Crown Crafts reports results for Q4 & full fiscal year 2009
Crown Crafts Inc reported a net loss (after recording a substantial goodwill impairment charge) for the fourth quarter and full fiscal year 2009, which ended March 29, 2009.
Results for Fourth Quarter and Full Fiscal Year 2009
The Company's net loss for the fourth quarter of 2009 was $10.6 million, or $1.15 per diluted share, on net sales of $24.6 million compared to net income for the fourth quarter of 2008 of $1.6 million, or $0.16 per diluted share, on net sales of $24.0 million.
The net loss for the fourth quarter of fiscal 2009 included a non-cash pre-tax charge of $13.9 million for an impairment to goodwill. Excluding the goodwill impairment charge recorded in the fourth quarter, the Company would have reported net income of $3.3 million, or $0.35 per diluted share, in the fourth quarter of fiscal year 2009.
The Company's net loss for fiscal 2009 was $17.1 million, or $1.83 per diluted share, on net sales of $87.4 million compared to net income for fiscal 2008 of $4.4 million, or $0.43 per diluted share, on net sales of $74.9 million. The net loss for fiscal 2009 included a non-cash pre-tax charge of $22.9 million for an impairment to goodwill. Excluding the goodwill impairment charge, the Company would have reported net income of $5.8 million, or $0.61 per diluted share, in fiscal 2009.
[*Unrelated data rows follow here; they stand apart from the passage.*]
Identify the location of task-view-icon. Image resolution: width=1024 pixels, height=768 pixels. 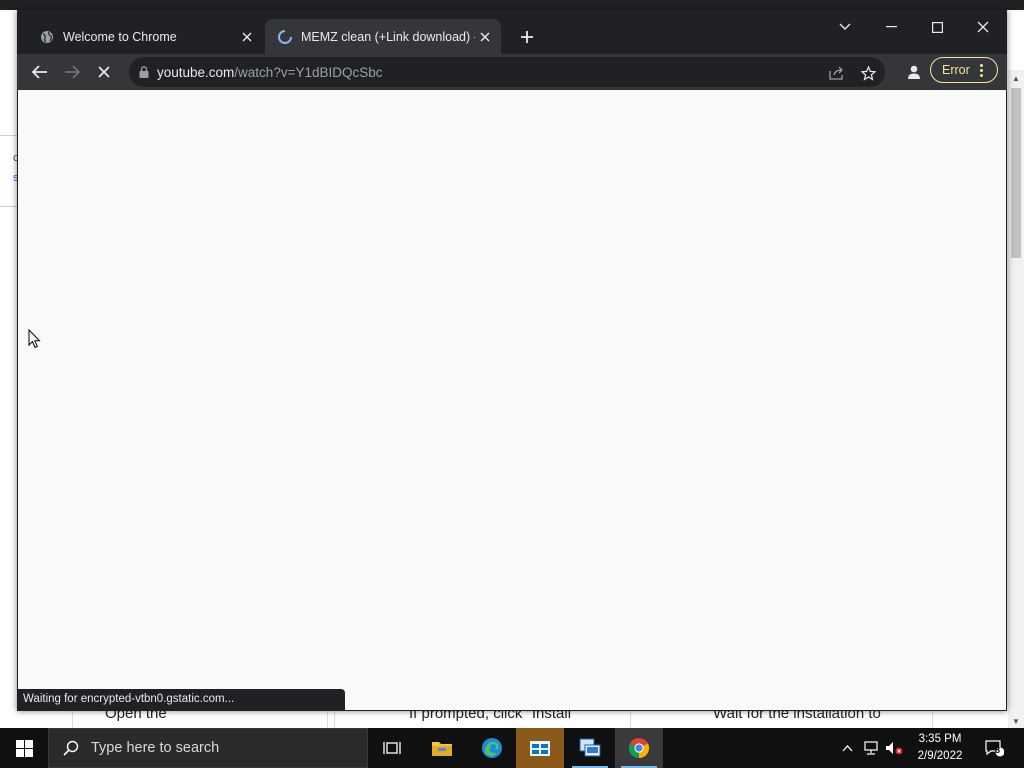
(392, 748). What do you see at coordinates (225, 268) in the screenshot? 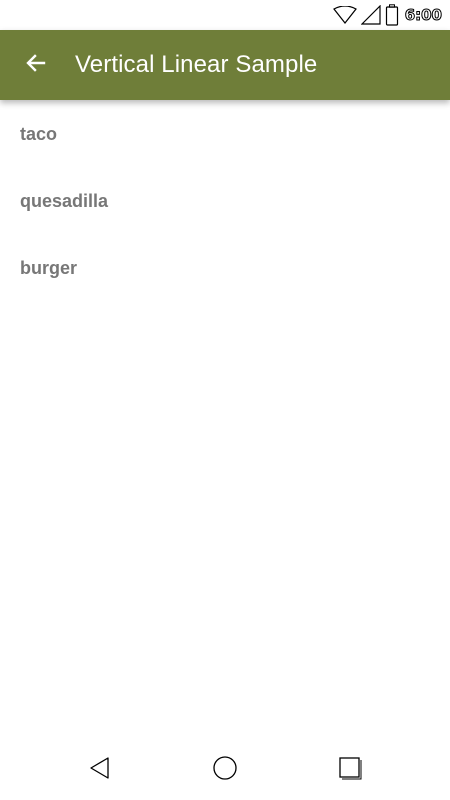
I see `list-item-burger: burger` at bounding box center [225, 268].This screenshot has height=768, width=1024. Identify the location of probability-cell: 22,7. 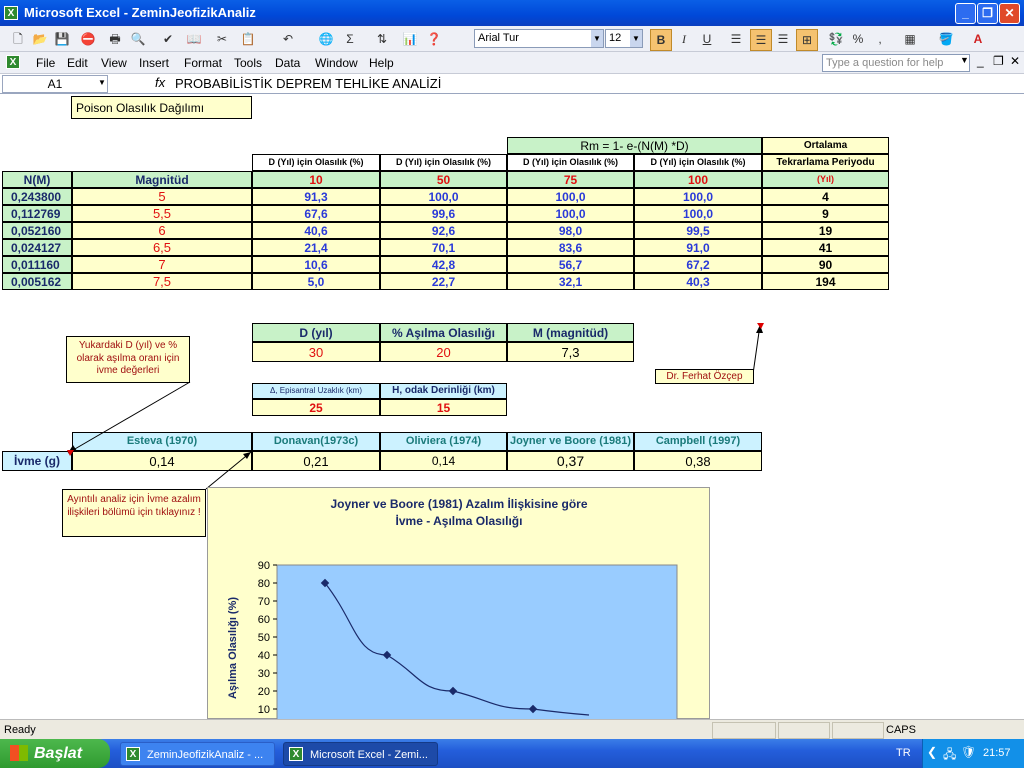
(444, 282).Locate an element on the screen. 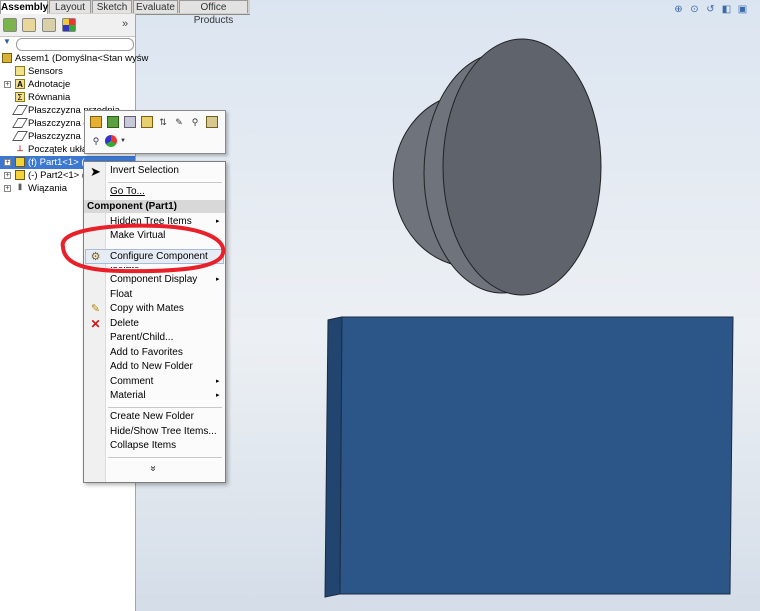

The Company performed an impairment test for goodwill as a result of the decline in the market capitalization of the Company. The impairment test resulted in a determination that the goodwill of the reporting units of the Company have no implied value. Accordingly, the Company recorded an impairment charge in fiscal year 2009 of $22.9 million, which represented the aggregate carrying value of the goodwill of its reporting units.
This impairment charge did not result in any cash expenditures, did not have an adverse effect on the Company's compliance with covenants under the Company's financing agreement and did not affect the Company's cash position, cash flows from operating activities or availability under its revolving line of credit.
The Company has increased its cash position from $7.9 million at March 30, 2008 to $15.2 million at March 29, 2009 due to management's decision to build up its cash reserves instead of paying down its revolving line of credit. This decision was made to preserve the Company's ability to meet its working capital needs in the event that the Company's primary lender should suffer an adverse liquidity event that would jeopardize the Company's ability to draw on its revolving line of credit.
"We are very pleased with our fourth quarter 2009 earnings and the benefits we have gained from the acquisition of the baby products line of Springs Global in November 2007, which we are proud to say has proven to be a great strategic addition," commented E. Randall Chestnut, Chairman, President and Chief Executive Officer of the Company.